Потерянные следы - Алехо Карпентьер
В последние дни я все время чувствовал рядом с собой присутствие Росарио. Порою, по ночам, мне казалось, что я слышу, как она рядом тихо дышит во сне. Теперь же, поняв, что знак скрыт от моих глаз и дверь для меня заперта, я сразу чувствую, что и Росарио становится дальше. Ища облегчения, я высказываю горькую правду Симону, который слушает и не понимает меня: я говорю, что небывалые дороги открываются неожиданно и неосознанно, и в этот миг никогда не отдаешь себе отчета в том чудесном, что выпало на твою долю; тебе повезло зайти далеко, где нет проторенных путей и где не успели еще все поделить между собою, но тут случается, что открытые дары начинают кружить тебе голову, и ты, слишком возомнив о себе, воображаешь, будто способен повторить подвиг снова, когда вздумается, и стать хозяином этих путей, которые остальным заказаны.
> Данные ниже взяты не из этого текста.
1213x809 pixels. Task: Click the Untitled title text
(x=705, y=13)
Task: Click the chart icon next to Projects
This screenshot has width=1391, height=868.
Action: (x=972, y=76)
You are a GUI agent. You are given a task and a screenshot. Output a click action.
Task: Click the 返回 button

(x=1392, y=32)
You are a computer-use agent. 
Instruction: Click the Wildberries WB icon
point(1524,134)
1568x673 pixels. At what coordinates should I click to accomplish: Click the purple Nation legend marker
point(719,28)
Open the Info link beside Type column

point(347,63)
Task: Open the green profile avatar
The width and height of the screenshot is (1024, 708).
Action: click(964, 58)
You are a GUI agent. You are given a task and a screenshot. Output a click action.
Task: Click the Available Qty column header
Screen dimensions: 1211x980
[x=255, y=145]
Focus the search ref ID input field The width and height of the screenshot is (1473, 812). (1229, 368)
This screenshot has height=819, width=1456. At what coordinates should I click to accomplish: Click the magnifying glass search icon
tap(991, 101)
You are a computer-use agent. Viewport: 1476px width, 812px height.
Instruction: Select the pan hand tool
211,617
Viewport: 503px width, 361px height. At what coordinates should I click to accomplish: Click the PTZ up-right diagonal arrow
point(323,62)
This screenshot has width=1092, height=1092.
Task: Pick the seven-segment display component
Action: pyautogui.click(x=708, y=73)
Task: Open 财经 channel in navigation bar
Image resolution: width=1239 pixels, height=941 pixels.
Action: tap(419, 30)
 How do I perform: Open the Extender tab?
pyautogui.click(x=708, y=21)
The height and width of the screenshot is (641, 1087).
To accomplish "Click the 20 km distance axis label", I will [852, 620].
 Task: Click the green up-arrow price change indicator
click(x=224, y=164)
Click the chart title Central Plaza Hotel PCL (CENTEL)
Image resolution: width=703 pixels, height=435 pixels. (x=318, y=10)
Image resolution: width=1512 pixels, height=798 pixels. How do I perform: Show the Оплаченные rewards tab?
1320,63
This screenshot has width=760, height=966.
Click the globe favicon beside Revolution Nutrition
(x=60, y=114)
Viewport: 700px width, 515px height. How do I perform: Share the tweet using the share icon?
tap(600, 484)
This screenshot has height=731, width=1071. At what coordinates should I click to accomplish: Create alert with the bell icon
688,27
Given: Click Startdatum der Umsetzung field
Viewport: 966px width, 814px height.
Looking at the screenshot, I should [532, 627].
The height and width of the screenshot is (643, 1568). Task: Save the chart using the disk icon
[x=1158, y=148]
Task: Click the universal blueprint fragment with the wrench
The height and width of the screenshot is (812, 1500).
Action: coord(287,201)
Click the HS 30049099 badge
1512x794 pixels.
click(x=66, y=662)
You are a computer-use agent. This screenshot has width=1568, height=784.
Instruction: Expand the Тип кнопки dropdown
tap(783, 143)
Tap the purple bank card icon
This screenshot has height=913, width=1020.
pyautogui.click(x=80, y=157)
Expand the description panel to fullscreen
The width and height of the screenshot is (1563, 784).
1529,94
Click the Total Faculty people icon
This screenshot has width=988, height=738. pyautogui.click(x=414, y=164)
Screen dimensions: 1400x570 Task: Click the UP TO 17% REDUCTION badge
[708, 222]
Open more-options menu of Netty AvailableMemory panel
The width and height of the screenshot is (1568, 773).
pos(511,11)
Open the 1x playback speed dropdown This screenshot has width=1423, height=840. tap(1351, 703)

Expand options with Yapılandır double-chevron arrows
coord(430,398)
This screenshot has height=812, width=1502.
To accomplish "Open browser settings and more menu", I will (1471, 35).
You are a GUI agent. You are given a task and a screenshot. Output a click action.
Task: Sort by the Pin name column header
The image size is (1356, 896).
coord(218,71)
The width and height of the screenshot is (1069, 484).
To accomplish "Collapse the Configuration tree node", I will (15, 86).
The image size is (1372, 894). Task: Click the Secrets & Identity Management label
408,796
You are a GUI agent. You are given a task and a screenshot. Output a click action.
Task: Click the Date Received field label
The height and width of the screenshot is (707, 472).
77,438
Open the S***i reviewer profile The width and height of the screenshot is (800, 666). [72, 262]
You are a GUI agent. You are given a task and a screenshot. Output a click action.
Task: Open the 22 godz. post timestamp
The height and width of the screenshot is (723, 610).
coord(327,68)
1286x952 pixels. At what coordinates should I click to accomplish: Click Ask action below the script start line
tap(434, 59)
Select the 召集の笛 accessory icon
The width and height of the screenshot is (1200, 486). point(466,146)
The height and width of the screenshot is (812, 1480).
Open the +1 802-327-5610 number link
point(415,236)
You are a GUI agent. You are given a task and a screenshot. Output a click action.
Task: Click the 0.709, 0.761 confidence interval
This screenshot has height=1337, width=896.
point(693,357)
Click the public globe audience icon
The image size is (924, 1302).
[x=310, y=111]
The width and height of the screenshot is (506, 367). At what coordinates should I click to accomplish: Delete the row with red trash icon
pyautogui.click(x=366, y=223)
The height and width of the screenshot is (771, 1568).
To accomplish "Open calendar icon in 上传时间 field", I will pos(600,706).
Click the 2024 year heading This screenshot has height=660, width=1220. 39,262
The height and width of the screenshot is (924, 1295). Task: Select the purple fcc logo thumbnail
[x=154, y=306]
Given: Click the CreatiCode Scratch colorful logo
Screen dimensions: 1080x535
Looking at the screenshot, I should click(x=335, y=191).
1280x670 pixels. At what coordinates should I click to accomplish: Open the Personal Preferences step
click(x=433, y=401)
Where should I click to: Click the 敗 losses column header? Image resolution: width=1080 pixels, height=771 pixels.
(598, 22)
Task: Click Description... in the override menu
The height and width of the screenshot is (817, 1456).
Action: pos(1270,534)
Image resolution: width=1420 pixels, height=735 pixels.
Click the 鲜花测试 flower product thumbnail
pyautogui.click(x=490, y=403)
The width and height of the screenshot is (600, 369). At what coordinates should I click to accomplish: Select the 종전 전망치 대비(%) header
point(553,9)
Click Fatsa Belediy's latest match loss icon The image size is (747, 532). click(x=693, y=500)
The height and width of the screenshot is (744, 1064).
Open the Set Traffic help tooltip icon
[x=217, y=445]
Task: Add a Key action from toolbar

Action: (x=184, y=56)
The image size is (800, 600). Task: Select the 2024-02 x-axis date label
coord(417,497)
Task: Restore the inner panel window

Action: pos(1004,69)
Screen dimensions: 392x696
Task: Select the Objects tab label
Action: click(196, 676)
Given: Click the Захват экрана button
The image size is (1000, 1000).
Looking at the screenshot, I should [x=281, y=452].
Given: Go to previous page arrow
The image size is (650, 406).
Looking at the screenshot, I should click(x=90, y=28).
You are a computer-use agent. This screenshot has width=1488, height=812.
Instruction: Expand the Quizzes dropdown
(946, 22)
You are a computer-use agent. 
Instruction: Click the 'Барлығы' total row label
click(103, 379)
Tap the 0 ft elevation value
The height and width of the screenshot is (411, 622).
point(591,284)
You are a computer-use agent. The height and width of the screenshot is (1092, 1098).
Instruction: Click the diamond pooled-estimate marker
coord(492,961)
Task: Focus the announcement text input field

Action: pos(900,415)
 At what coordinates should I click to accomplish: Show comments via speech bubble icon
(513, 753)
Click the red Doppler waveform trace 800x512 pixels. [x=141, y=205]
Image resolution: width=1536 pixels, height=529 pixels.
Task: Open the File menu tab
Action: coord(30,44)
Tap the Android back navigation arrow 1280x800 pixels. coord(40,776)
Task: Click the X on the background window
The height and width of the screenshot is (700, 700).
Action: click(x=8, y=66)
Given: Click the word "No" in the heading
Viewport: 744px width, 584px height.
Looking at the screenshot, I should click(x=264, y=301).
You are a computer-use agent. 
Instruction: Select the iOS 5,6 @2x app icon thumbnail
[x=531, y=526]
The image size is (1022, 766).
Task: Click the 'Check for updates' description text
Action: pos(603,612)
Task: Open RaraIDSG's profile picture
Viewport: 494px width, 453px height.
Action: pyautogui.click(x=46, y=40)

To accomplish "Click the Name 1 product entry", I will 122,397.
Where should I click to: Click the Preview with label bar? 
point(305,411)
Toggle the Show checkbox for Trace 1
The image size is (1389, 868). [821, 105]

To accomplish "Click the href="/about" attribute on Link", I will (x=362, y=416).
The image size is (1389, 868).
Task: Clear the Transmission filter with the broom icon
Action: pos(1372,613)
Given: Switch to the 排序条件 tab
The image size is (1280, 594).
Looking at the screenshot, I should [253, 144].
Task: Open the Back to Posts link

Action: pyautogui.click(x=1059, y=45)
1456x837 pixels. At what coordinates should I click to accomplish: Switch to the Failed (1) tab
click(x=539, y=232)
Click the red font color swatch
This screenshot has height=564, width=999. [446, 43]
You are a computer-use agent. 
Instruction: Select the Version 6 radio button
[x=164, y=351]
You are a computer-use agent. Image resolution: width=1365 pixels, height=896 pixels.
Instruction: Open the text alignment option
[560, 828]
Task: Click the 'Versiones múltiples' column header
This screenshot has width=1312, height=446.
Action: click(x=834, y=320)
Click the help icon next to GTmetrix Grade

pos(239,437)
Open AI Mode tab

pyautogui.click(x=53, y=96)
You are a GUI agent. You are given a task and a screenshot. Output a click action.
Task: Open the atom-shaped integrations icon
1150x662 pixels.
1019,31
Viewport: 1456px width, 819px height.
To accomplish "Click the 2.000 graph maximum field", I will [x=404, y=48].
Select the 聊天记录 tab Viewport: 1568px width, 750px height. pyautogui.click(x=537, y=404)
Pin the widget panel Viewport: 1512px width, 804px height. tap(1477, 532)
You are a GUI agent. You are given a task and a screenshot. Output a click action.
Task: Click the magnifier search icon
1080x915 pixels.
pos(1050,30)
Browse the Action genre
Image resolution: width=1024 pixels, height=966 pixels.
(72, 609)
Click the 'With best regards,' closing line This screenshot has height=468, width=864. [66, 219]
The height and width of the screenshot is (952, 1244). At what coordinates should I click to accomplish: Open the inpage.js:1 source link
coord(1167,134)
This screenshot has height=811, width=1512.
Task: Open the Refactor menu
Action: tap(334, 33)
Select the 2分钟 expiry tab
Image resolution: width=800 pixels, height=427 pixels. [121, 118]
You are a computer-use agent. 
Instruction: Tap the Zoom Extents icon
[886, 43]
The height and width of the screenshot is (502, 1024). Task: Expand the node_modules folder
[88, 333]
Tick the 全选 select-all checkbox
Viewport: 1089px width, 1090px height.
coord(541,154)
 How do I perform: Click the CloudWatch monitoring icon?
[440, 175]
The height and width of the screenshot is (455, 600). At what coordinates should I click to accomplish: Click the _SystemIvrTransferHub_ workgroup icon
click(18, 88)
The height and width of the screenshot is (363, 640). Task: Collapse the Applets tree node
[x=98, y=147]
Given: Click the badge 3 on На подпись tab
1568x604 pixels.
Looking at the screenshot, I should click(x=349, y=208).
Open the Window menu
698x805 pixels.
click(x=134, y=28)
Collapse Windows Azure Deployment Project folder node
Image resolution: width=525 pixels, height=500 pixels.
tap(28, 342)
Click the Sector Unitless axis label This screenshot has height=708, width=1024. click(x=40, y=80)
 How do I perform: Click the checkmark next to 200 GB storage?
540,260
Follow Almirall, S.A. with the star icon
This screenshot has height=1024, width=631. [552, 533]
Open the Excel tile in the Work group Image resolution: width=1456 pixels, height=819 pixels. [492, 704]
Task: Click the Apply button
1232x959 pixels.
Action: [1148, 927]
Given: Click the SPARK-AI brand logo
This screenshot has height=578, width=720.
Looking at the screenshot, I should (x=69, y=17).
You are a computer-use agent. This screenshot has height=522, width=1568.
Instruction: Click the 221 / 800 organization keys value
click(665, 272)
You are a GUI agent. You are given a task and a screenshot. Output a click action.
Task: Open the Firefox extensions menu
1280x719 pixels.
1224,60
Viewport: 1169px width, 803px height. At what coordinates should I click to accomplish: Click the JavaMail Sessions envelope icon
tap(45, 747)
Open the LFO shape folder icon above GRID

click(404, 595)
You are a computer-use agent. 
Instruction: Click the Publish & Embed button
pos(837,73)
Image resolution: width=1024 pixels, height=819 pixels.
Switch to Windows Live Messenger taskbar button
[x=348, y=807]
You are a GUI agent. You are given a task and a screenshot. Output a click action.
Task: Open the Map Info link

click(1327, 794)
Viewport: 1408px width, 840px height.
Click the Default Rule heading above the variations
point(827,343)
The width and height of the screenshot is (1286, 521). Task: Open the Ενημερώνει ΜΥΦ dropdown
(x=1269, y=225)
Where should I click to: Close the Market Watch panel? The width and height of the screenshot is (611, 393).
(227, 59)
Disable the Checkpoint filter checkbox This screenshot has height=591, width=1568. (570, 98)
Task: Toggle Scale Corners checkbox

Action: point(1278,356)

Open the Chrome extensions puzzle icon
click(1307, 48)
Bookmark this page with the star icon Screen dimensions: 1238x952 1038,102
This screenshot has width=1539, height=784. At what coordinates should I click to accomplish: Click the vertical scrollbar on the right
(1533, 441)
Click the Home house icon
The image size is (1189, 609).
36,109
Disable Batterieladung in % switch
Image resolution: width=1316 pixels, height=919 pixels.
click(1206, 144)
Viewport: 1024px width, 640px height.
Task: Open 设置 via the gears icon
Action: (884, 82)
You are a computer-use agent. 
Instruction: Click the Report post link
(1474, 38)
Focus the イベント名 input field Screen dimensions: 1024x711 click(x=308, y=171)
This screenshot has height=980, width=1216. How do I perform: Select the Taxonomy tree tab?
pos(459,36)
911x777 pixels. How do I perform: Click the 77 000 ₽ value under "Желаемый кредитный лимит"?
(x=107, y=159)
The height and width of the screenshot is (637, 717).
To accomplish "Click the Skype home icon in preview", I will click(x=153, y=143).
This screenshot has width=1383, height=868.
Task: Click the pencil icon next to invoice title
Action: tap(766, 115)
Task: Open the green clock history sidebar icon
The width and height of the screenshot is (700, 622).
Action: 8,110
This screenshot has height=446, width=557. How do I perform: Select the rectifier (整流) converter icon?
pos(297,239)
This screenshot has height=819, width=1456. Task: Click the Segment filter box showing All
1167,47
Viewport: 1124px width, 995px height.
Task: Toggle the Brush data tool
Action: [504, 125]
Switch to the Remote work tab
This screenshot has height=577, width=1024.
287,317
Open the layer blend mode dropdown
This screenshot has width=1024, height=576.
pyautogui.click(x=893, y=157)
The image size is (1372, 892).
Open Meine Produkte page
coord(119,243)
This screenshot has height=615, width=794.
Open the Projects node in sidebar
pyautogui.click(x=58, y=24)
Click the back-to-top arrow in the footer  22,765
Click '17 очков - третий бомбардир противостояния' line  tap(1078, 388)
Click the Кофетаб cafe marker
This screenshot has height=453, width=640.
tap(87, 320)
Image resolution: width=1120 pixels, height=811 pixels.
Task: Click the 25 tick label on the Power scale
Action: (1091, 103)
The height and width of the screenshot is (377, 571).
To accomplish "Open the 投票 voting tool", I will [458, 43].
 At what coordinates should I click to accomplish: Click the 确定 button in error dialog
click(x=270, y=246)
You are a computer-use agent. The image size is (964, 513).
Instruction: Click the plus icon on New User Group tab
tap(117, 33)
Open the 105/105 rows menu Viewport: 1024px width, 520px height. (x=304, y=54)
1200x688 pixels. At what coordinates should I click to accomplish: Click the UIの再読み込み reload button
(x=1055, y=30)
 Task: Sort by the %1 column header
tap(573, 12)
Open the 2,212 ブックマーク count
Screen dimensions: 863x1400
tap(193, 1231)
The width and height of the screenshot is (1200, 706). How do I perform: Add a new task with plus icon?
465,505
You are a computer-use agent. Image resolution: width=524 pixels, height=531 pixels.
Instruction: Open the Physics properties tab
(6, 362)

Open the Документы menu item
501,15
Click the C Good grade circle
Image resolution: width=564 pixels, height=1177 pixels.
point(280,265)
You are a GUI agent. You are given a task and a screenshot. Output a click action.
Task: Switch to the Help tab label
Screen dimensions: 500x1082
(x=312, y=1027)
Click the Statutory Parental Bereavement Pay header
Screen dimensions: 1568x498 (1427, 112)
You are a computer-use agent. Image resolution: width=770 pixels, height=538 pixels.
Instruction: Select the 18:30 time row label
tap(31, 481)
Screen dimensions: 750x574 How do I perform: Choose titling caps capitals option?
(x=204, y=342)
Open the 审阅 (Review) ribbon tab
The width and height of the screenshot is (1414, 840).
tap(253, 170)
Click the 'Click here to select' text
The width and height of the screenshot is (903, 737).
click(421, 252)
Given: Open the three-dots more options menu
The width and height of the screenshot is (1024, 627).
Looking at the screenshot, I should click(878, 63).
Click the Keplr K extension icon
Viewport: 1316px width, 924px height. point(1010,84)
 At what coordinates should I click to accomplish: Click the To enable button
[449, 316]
И однажды ты совершаешь непоправимую ошибку – идешь обратно, полагая, что исключительное может повториться дважды; но когда возвращаешься, обнаруживаешь, что пейзажи изменились, вехи стерлись, а прежних людей нет. Плеск весел вдруг возвращает меня к действительности, оторвав от тоскливых дум. Ночь начинает заполнять сельву, и у подножий деревьев сгущаются зудящие тучи мошкары. Симон, не слушая меня больше, выводит челн на середину течения, торопясь скорее добраться обратно, на заброшенную шахту греков.
XXXIX
(30 декабря)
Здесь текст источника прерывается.